When the field for the NCAA Division I lacrosse tournament was revealed, many lacrosse fans were left scratching their heads. As with NCAA tournaments in every sport, there was the usual questioning of which teams were invited to play and which ones were left to prepare for next year. This year, though, the most talk wasn’t about the fate of “bubble teams;” it was about the arrangement of the teams at the top.
Cornell ended the regular season undefeated and atop both the media and coaches’ polls. The champions of the Ivy League had already defeated the two polls’ consensus #2, Duke, so it appeared that they would be the no-brainer #1 seed in the tournament. The selection committee, however, had other ideas. Duke received the #1 seed. Cornell fell all the way to #4, behind not only Duke but Virginia and Johns Hopkins as well.
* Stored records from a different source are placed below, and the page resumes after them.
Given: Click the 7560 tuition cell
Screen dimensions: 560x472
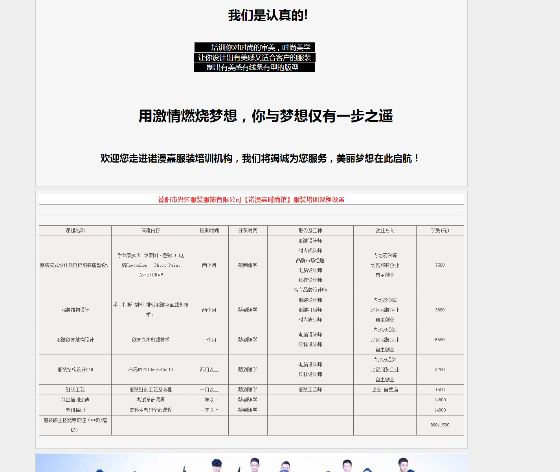Looking at the screenshot, I should (x=440, y=265).
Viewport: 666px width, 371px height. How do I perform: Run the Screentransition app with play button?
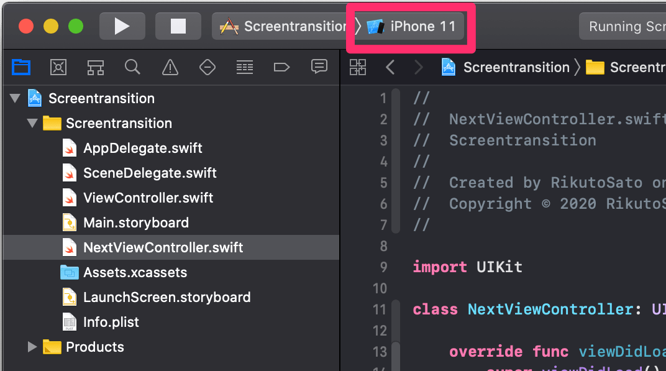(x=122, y=25)
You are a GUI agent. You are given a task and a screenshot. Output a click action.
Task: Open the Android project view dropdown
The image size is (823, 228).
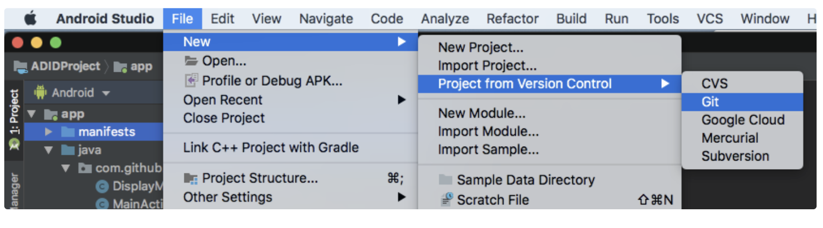point(106,93)
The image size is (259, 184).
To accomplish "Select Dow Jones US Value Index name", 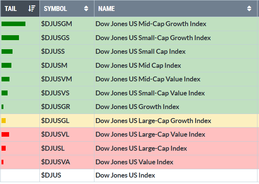I will [134, 162].
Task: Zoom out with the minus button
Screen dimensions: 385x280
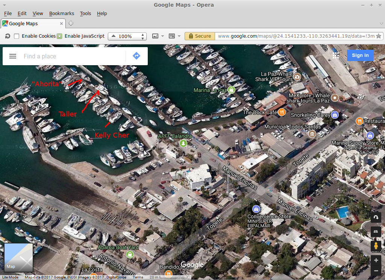Action: click(x=376, y=271)
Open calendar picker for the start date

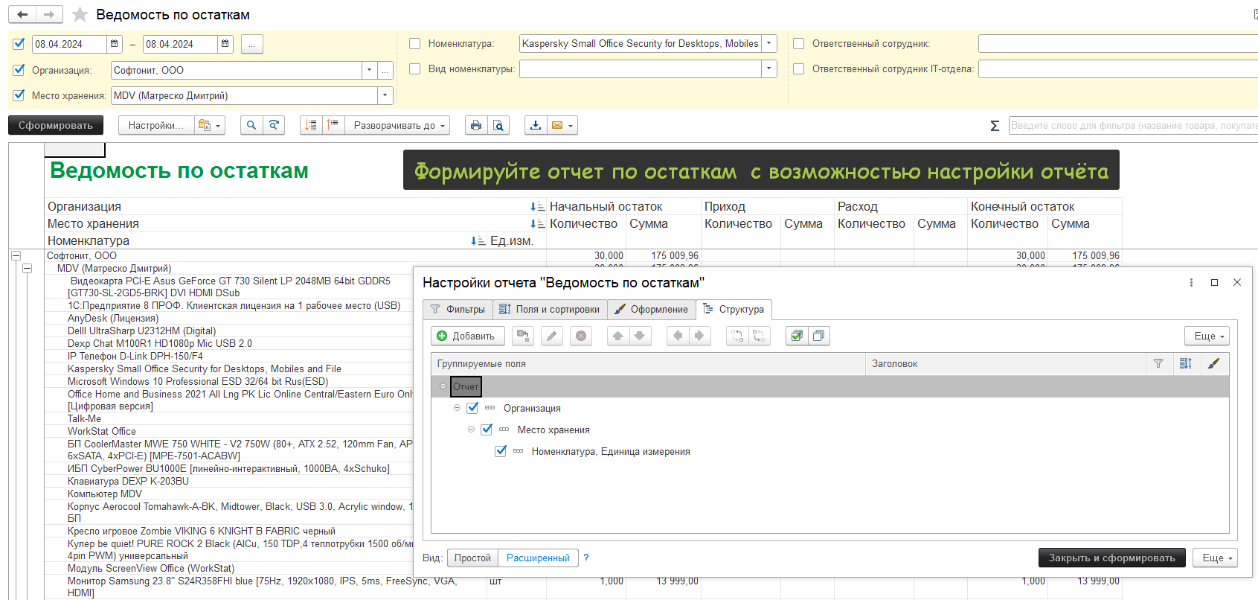[x=115, y=44]
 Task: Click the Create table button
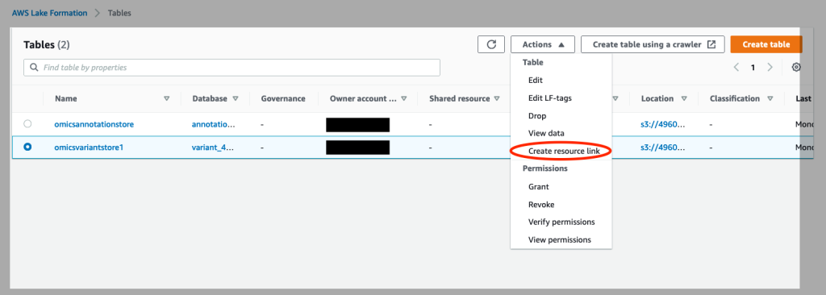coord(766,44)
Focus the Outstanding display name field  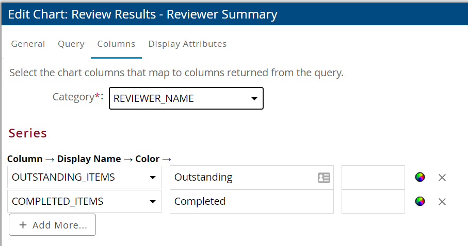click(243, 178)
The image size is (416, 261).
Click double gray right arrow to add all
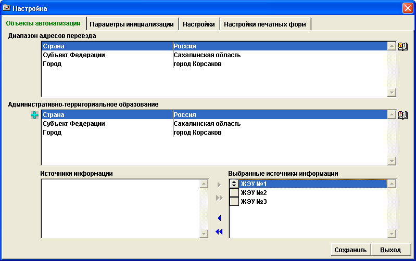click(219, 198)
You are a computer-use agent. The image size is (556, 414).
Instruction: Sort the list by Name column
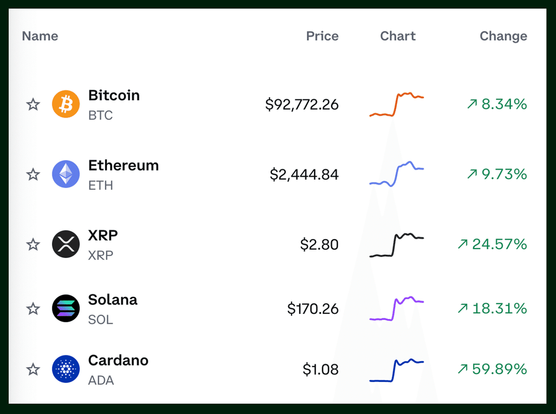(40, 36)
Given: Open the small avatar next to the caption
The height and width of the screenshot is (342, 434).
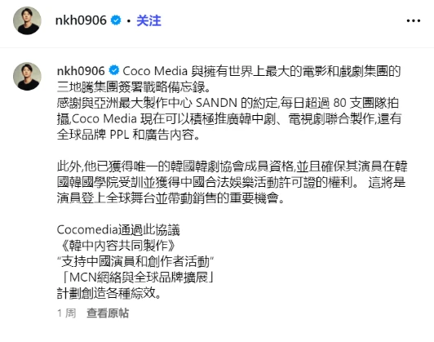Looking at the screenshot, I should [27, 77].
Now, I have no problem with the media and coaches’ polls not being part of the committee’s selection or seeding criteria. They shouldn’t be. In fact, I don’t necessarily mind that Cornell is not the #1 seed, although they’d be my choice. I do have a problem with Cornell being seeded behind a 4-loss Johns Hopkins team, though. Maryland head coach Dave Cottle sheds some light on how that happened:
“There is a formula for seeding the tournament that is 50 percent results, 30 percent strength of schedule and 20 percent RPI,” said Maryland head coach Dave Cottle, a member of the selection committee.
I won’t go into the obvious conflict of interest involved with having tournament coaches as part of the selection committee. It’s a sham, but that’s not my point for today. For now, my objection is to the enormous weight placed on the strength of schedule and the over-reliance on the formula.
This won’t be a very popular argument. There are some people who feel that the world revolves around schedule strength. But there are two things that stick out as serious flaws of making simple strength of schedule a 30% chunk of the selection and seeding formula.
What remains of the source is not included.